#### Task instructions:
Substitute "face" for "smiley" in the rows from the line with "will (x=395, y=989)." up to and including the line with "tap(264, 861)". Write out only those lines again, with everything else left unchanged.

#### Dataset excerpts:
[BEGIN]
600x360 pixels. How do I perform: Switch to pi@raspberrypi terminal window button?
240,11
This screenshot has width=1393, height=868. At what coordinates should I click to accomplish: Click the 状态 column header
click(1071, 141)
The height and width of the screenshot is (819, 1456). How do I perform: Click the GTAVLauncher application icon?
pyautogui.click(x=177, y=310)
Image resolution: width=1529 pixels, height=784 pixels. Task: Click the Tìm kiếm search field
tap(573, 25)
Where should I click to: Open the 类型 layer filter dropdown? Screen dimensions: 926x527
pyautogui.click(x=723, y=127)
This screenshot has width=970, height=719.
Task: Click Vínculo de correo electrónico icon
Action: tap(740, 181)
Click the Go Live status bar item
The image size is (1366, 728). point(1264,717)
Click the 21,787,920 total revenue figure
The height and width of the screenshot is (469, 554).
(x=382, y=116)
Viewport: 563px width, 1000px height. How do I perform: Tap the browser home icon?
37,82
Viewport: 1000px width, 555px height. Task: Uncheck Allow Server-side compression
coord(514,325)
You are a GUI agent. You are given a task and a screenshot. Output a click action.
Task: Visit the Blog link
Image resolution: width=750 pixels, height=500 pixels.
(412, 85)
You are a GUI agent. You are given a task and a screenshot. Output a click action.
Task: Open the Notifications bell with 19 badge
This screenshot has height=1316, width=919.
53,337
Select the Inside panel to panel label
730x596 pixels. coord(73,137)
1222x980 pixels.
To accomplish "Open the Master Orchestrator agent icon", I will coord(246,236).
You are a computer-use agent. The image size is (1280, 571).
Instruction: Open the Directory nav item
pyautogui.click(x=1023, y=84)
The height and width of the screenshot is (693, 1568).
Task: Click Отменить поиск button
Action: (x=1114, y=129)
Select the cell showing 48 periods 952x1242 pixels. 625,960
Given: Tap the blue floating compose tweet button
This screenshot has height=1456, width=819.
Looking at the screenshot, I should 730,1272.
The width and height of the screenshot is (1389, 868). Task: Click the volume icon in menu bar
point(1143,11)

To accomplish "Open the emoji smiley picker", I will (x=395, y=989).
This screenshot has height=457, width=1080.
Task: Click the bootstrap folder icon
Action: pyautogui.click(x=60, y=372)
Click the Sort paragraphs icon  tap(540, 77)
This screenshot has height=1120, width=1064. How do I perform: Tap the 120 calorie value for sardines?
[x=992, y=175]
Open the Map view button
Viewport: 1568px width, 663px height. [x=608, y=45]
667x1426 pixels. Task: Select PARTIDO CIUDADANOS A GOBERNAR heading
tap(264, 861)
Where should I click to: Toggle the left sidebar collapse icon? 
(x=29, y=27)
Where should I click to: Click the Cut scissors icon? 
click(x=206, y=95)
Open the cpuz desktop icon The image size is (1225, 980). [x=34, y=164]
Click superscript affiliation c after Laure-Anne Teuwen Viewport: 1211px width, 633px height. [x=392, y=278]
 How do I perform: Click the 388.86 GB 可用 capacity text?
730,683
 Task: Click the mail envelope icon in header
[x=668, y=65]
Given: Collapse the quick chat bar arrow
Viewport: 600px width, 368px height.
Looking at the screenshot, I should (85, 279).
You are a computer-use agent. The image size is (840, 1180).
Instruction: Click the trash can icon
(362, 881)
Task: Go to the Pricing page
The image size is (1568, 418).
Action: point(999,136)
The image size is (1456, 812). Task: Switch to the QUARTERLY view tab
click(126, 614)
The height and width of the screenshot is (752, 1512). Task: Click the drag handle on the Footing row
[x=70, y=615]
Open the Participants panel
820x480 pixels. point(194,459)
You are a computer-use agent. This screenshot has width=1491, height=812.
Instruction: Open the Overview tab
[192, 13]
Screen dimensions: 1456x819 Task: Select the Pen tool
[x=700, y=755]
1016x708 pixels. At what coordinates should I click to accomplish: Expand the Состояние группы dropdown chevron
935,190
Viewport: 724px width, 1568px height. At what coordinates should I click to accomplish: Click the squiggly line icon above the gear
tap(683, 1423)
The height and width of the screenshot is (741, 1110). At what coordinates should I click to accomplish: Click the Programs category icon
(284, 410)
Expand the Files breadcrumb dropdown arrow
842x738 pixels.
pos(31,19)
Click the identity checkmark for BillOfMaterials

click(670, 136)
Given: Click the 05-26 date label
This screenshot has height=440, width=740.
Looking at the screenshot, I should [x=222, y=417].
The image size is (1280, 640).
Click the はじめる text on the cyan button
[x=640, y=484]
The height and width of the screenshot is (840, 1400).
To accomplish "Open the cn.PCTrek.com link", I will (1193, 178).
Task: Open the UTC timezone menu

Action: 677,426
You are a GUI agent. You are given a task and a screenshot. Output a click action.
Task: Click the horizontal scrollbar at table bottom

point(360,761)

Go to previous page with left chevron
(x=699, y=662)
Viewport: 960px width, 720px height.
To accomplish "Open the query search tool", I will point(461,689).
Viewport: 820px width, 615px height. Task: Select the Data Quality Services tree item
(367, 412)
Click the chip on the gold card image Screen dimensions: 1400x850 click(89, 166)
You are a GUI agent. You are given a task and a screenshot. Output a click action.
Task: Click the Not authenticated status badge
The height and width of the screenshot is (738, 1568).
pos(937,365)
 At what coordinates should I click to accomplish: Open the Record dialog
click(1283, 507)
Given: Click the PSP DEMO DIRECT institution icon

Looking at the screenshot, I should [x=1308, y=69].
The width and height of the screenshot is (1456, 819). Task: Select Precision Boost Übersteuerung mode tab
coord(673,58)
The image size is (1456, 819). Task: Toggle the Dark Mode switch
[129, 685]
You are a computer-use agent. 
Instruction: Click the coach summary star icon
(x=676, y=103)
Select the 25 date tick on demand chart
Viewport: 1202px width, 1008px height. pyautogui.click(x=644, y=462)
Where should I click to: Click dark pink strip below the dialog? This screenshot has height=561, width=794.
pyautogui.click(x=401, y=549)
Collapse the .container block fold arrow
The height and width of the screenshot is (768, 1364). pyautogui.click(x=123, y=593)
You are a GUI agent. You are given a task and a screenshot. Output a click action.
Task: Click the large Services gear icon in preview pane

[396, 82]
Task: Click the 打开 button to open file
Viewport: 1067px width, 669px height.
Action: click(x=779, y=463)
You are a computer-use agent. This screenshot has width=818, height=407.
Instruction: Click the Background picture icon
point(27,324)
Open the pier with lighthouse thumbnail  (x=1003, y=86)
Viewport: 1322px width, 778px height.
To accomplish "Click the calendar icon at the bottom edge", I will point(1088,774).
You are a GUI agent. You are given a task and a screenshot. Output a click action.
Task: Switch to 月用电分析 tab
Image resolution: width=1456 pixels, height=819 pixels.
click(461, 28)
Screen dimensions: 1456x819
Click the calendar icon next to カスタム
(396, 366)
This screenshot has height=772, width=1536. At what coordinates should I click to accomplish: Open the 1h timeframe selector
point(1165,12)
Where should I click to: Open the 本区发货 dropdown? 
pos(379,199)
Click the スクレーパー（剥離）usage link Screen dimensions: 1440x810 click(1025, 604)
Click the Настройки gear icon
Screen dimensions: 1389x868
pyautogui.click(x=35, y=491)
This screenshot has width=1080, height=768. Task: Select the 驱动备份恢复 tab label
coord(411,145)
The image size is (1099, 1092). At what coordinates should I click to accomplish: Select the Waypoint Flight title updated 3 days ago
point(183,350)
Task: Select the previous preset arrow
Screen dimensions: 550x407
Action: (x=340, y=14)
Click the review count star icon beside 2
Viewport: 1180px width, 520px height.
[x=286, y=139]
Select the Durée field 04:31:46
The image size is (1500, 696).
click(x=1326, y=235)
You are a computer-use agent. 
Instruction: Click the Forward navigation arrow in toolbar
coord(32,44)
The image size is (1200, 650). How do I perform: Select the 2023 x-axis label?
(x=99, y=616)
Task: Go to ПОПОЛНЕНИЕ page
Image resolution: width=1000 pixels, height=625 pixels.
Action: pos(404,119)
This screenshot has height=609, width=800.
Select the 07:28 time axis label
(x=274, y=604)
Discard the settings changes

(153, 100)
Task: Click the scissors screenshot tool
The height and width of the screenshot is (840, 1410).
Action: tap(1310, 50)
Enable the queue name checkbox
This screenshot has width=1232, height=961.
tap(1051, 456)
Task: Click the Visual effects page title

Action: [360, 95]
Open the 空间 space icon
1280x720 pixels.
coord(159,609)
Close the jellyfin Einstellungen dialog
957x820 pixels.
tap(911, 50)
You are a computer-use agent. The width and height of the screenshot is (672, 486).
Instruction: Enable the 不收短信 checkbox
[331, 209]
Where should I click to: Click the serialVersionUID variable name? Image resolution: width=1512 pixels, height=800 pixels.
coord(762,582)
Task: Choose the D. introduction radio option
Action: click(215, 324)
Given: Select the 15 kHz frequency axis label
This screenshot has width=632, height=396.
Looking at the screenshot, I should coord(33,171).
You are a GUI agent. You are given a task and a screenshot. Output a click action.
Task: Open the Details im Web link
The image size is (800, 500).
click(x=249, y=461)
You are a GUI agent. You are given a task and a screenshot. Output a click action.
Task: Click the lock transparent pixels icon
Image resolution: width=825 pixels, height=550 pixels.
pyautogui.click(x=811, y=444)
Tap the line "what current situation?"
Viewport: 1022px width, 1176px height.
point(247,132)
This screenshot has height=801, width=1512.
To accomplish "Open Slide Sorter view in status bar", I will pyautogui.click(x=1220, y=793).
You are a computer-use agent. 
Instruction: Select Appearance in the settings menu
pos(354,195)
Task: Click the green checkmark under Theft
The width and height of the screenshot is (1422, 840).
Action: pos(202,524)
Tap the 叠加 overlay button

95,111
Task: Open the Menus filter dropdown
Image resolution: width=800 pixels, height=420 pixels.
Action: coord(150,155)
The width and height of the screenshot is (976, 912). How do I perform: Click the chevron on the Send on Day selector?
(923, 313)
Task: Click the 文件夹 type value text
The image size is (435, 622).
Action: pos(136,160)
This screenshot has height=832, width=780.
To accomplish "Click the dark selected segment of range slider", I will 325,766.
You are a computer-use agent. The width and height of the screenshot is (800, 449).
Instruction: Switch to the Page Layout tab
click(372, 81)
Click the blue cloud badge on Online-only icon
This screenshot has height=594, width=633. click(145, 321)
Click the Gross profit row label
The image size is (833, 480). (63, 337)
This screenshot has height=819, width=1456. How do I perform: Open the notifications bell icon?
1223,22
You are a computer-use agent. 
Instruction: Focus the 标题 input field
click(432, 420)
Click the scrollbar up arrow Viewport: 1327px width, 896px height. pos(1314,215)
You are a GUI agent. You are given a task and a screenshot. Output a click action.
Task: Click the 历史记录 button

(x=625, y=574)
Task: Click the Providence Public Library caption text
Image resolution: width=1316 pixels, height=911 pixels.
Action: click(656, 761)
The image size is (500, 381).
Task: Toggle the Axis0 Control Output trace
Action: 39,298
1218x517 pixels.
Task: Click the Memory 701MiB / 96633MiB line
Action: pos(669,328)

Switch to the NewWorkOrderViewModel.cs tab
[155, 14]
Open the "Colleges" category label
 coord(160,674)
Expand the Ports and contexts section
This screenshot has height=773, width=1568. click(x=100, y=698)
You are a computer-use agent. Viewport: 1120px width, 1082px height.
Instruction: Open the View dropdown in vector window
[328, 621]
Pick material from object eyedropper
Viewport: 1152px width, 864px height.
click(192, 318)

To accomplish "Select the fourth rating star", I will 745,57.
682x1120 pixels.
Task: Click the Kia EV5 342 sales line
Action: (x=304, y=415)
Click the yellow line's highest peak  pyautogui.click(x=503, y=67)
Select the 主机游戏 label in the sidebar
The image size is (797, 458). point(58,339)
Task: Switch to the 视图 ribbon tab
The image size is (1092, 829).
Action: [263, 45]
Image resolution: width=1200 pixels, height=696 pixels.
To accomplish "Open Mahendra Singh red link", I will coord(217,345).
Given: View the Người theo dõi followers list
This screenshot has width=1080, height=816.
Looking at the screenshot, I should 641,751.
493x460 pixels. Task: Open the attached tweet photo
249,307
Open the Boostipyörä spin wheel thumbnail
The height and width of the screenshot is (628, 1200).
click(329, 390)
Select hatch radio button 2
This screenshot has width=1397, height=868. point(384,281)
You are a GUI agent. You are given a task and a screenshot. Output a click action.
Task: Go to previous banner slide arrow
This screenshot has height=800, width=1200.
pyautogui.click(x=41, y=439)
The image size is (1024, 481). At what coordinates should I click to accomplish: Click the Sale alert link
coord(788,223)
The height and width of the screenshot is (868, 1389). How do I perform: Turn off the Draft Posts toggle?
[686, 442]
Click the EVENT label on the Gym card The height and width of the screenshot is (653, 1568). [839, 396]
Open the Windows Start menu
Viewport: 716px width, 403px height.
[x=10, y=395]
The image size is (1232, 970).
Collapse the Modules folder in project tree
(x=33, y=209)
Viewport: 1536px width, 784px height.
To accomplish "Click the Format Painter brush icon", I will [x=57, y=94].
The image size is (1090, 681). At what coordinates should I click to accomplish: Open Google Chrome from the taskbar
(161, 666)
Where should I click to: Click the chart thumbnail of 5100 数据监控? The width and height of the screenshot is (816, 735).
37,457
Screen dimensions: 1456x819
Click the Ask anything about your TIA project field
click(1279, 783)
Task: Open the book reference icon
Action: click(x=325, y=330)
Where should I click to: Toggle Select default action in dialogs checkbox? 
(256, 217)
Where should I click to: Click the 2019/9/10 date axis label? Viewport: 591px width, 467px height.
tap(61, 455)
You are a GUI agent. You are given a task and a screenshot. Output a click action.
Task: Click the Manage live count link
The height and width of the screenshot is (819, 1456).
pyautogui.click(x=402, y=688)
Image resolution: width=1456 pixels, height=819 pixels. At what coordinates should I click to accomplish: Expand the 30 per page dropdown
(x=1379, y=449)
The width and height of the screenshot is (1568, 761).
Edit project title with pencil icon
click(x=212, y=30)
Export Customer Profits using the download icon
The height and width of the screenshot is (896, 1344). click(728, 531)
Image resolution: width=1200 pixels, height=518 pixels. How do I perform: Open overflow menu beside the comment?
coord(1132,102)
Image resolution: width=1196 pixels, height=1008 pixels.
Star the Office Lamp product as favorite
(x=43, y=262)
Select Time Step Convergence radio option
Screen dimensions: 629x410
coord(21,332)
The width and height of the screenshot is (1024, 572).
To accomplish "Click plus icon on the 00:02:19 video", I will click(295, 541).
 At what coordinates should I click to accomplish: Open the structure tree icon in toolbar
[END]
#### Response below:
To accomplish "Open the emoji face picker", I will (x=395, y=989).
This screenshot has height=457, width=1080.
Task: Click the bootstrap folder icon
Action: pyautogui.click(x=60, y=372)
Click the Sort paragraphs icon  tap(540, 77)
This screenshot has height=1120, width=1064. How do I perform: Tap the 120 calorie value for sardines?
[x=992, y=175]
Open the Map view button
Viewport: 1568px width, 663px height. [x=608, y=45]
667x1426 pixels. Task: Select PARTIDO CIUDADANOS A GOBERNAR heading
tap(264, 861)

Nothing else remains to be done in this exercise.